* Records provided *
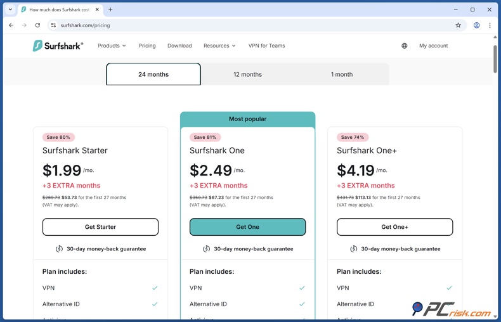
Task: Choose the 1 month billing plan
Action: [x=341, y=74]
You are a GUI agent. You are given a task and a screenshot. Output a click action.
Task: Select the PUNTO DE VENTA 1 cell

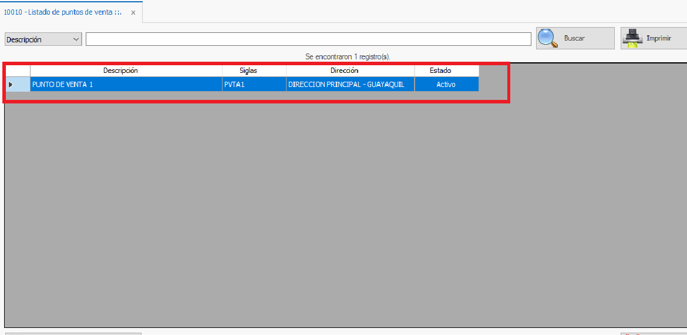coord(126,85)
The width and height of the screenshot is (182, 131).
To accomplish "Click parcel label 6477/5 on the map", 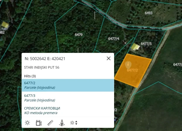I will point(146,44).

* What to do *
From the items above, pick out every line that contains the word "screenshot" and copy each one in full.

* Task solution *
You are a GUI agent. You are given a task and a screenshot. Output a click action.
The width and height of the screenshot is (182, 131).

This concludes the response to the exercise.